I could easily list a hundred instances where someone has challenged my interest in football, but you’ve heard them all before: chatting to a guy in the smoking area during half-time and having him ask what team my boyfriend supported, and being surprised when I replied “the same team as me”; having a bloke demand to know the scores of the last three matches my team played in to “prove” I followed the sport; being told, through jokes and quips and outright statements, that women who like sports are an anomaly who are either faking it to impress a guy or unable to possibly comprehend the passion that “real” fans (read: men) have for it. I spoke to my boyfriend-who is just as big an anorak about football as I am- if he’d had similar responses when he’d mentioned his love of the sport, and the answer was a firm no.
And that is, of course, not to mention the actually game itself- fans making sexist jokes about the inclusion of women in the Fifa 16 game, Manchester United fans screaming abuse at a female doctor earlier this year, Andy Grey and Richard Keys joking about how a senior lineswoman would need to offside rule explained to her, etc, etc, ad finitum. Women are not welcomed to the sport the way men are, and that’s just stupid.

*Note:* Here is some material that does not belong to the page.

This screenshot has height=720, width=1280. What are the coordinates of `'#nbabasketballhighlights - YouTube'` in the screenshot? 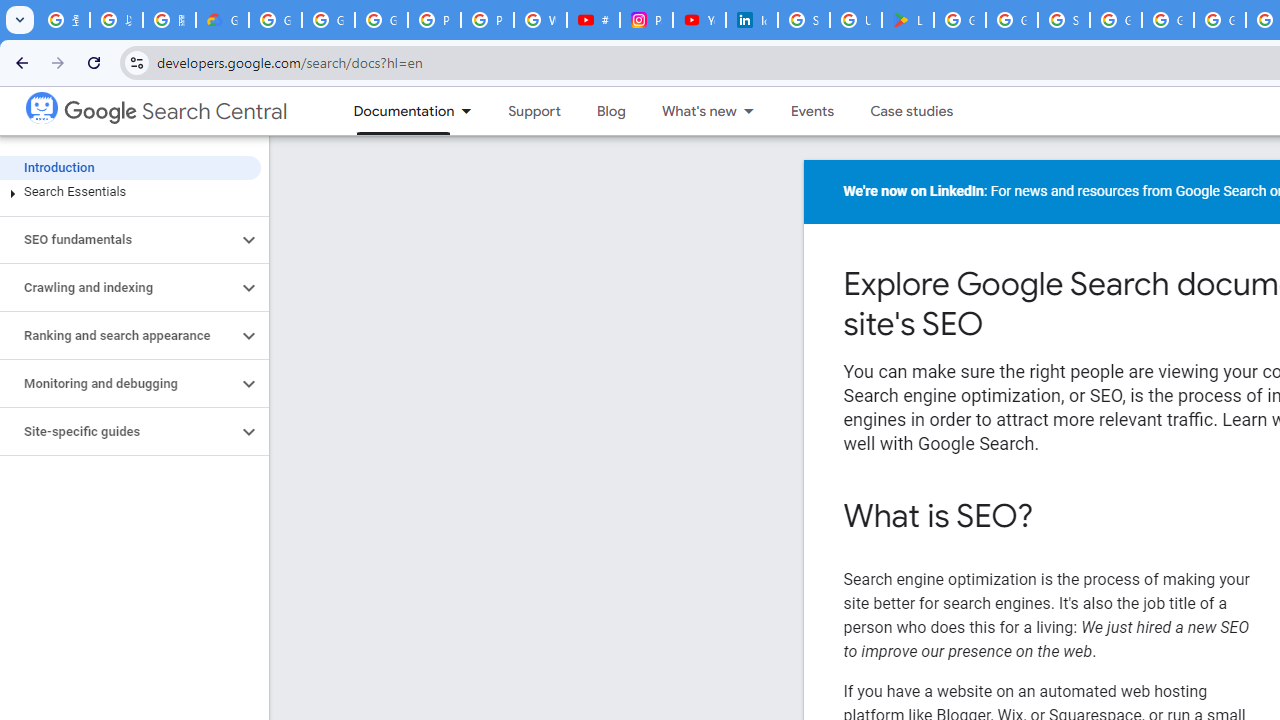 It's located at (592, 20).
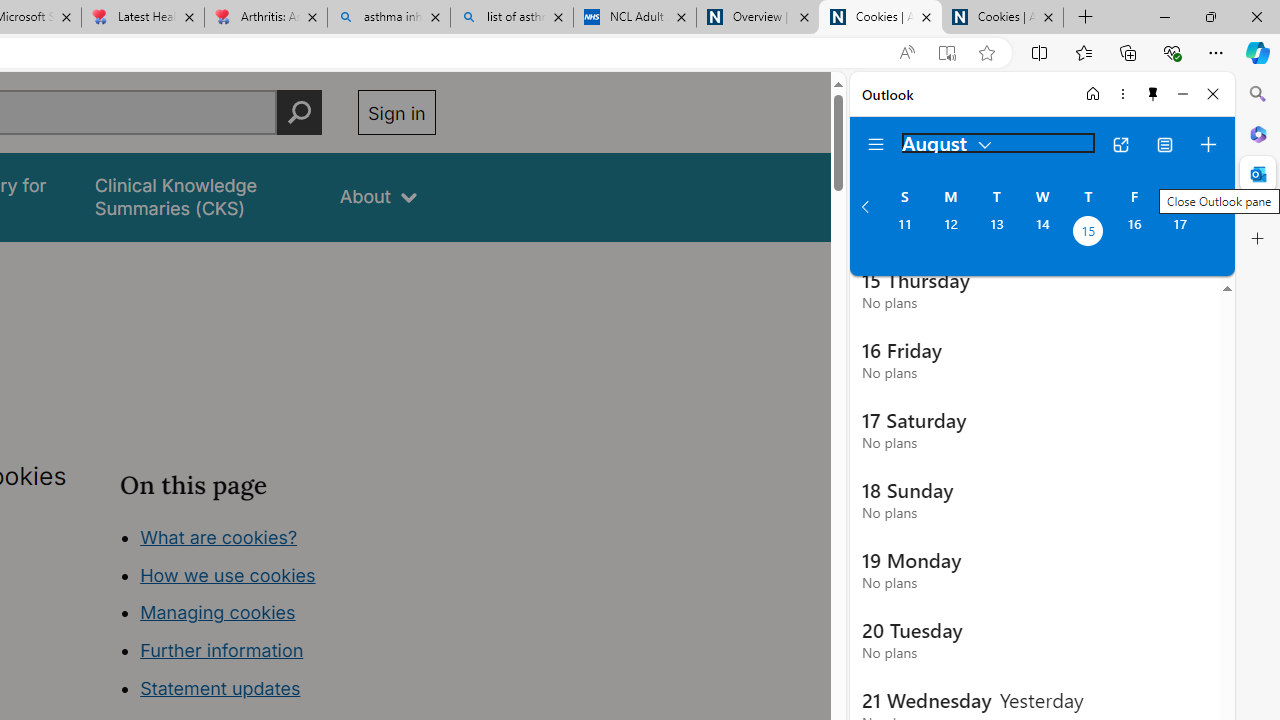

I’m sure there are a few football fans reading this and thinking “I don’t care/am happy to see anyone get into football, regardless of gender!”. And you’re golden- this isn’t aimed at you. But, to all those people who hear that a woman likes or is involved with football and feel the need to interrogate her or get her to justify her interest, stop. Stop it. Stop it forever. We’re starting to sea the tide turn-very slowly- on women involved in football, whether that’s on the pitch or in the stands, and every time you demand a woman prove her love for the sport based on whatever arbitrary standards you’ve come up with, you’re pushing in the wrong direction. All I want is to be able to enjoy the sport I love in peace. And if one more person tries, unasked, to explain to offside rule to me, I won’t be responsible for my actions.